§ WHAT TO PRODUCE: From the line that contains "Click the Penanda Aras (Benchmark) label" to the final line below, both included, print each line exactly and skip the pictures.

+ + + +

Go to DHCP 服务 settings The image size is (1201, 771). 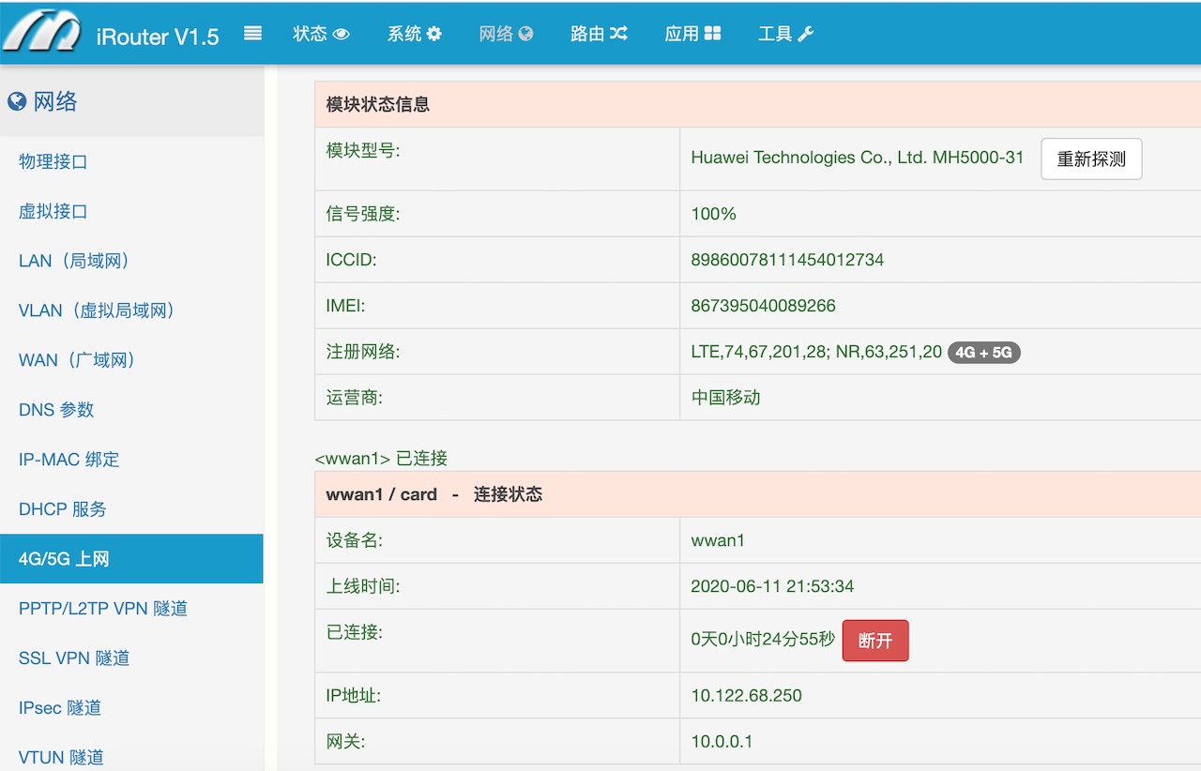point(63,509)
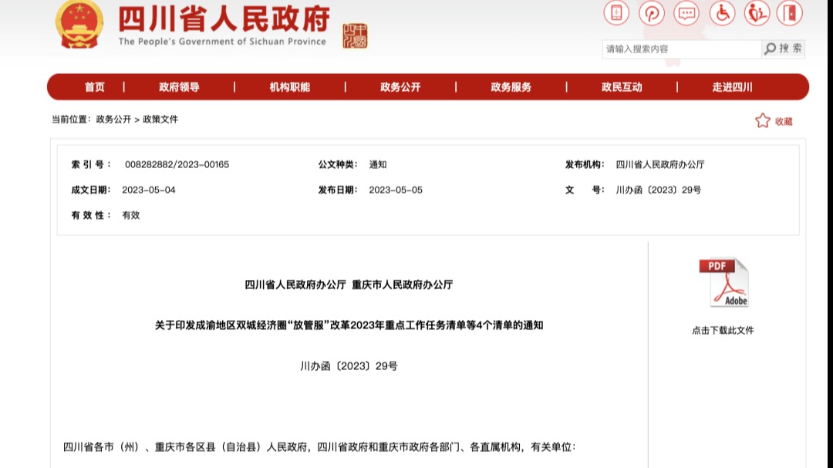Click the search magnifier icon
This screenshot has height=468, width=833.
[769, 48]
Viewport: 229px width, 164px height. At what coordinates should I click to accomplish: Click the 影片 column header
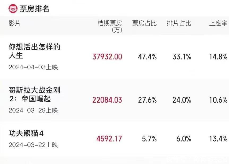[x=14, y=23]
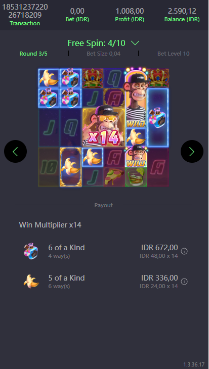
Task: Select the Bet Size 0,04 label
Action: pos(103,54)
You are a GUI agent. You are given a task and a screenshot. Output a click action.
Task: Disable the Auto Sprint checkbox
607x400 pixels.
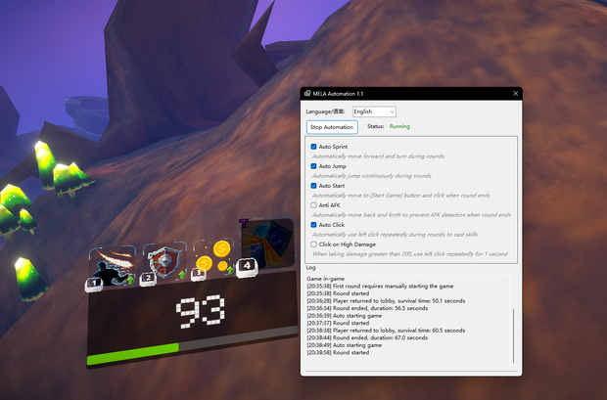pos(313,147)
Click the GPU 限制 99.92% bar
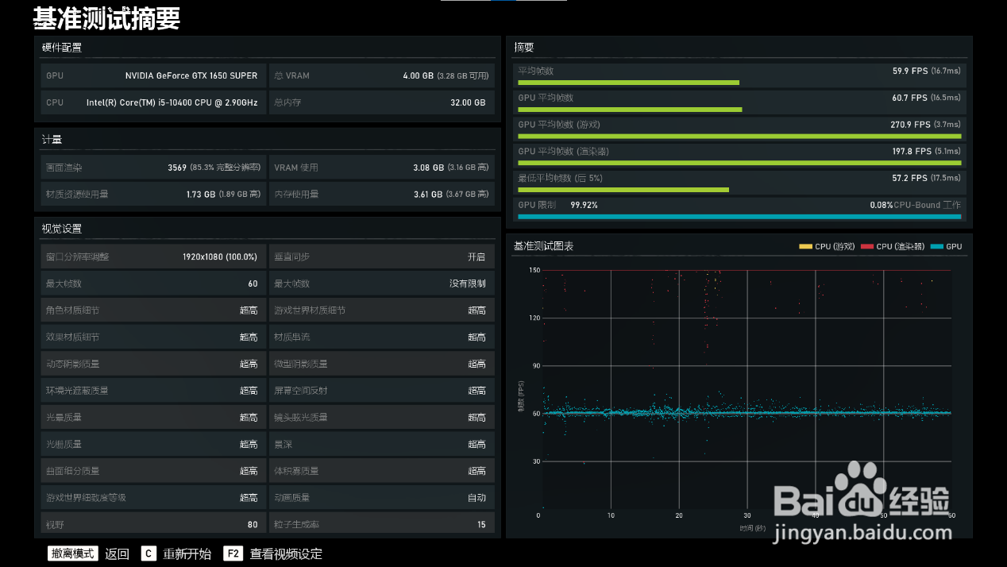1007x567 pixels. (x=739, y=217)
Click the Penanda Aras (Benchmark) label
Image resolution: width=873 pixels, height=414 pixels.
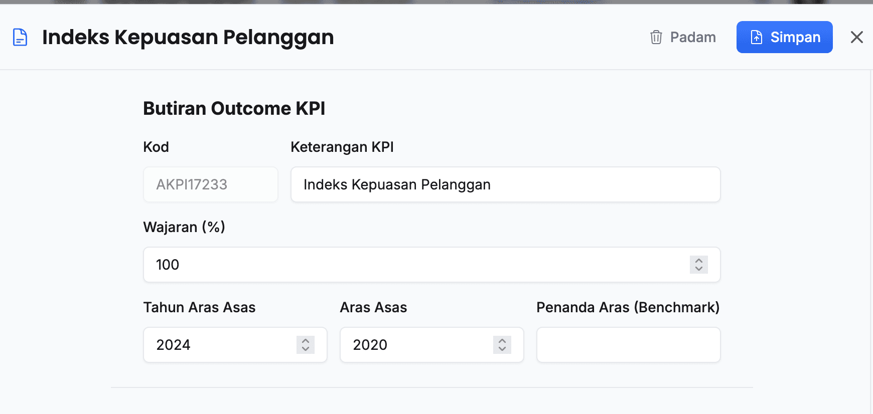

+ + + +

§ SOLUTION BELOW:
Click the Penanda Aras (Benchmark) label
Image resolution: width=873 pixels, height=414 pixels.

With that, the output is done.